We agree with the district court that Linares failed to show a causal connection between the BCSO Defendants and his contraction of MRSA. About Lieutenant Schlagel of the North Broward Bureau, Linares contracted MRSA before his transfer there; so, Schlagel caused no harm to Linares based on an alleged unsanitary condition. And no evidence showed that the other BCSO Defendants had direct contact with Linares. To the extent the BCSO Defendants were aware of MRSA problems in the jails, evidence showed that they contracted with Armour to provide infection control programs and had established protocols to control and mitigate the spread of MRSA. See Farmer, 114 S.Ct. at 1982-83 (if the prison official responded reasonably to the risk, even if the harm was not averted, he may be found free of liability).

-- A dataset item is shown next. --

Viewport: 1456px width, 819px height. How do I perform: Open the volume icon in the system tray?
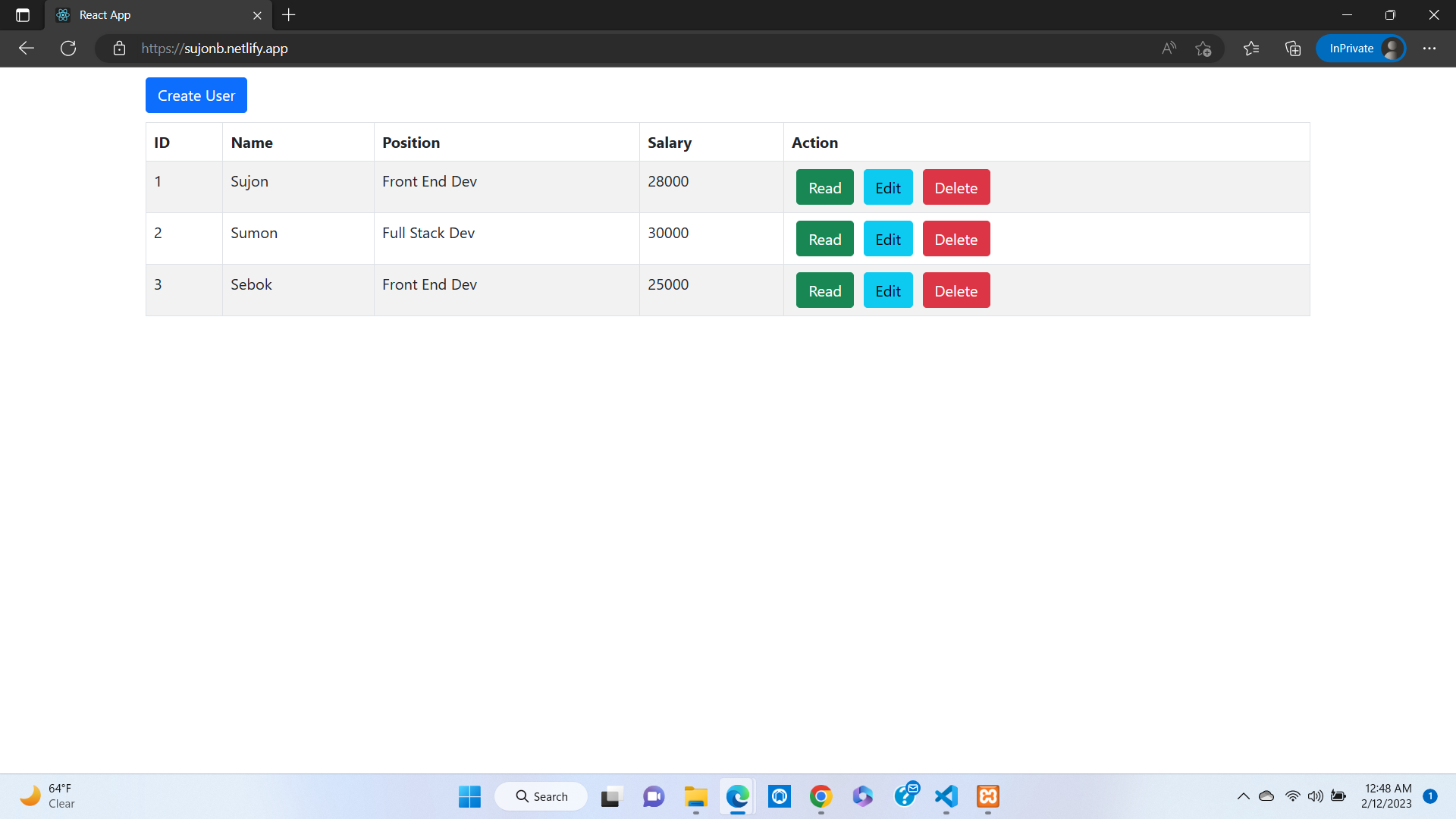1315,796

The district court made no error in granting summary judgment to the Medical and BCSO Defendants on Linares’s federal claims of deliberate indifference and unconstitutional conditions of confinement. As such, we conclude that the court abused no discretion in declining to exercise supplemental jurisdiction over Linares’s remaining state law negligence claims. See 28 U.S.C. § 1367(c)(3).

AFFIRMED. 
      
      . Broward County contracted with Armour to provide medical services to prisoners in its prisons.
     
      
      . We reject the BCSO Defendants’ argument that Linares prematurely filed his brief. See 11th Cir. R. 12-1, 31-1.
     
      
      . To the extent Linares argues that Schlagel was deliberately indifferent to his medical needs because he had a duty to ensure that Linares received better medical care at a hospital, we reject the argument. Nothing suggests that Schlagel, a shift commander, had authority to transfer Linares to a hospital or knew that his action or inaction put Linares at a substantial risk of harm.
     
      
      .We reject Linares’s argument that the district court abused its discretion by failing to grant his many motions for appointment of counsel. The facts and issues in Linares’s case were not so complex or novel that he required counsel. See Dean v. Barber, 951 F.2d 1210, 1216 (11th Cir.1992) (the court should appoint counsel only in exceptional circumstances “such as where the facts and legal issues are so novel or complex as to require the assistance of a trained practitioner”).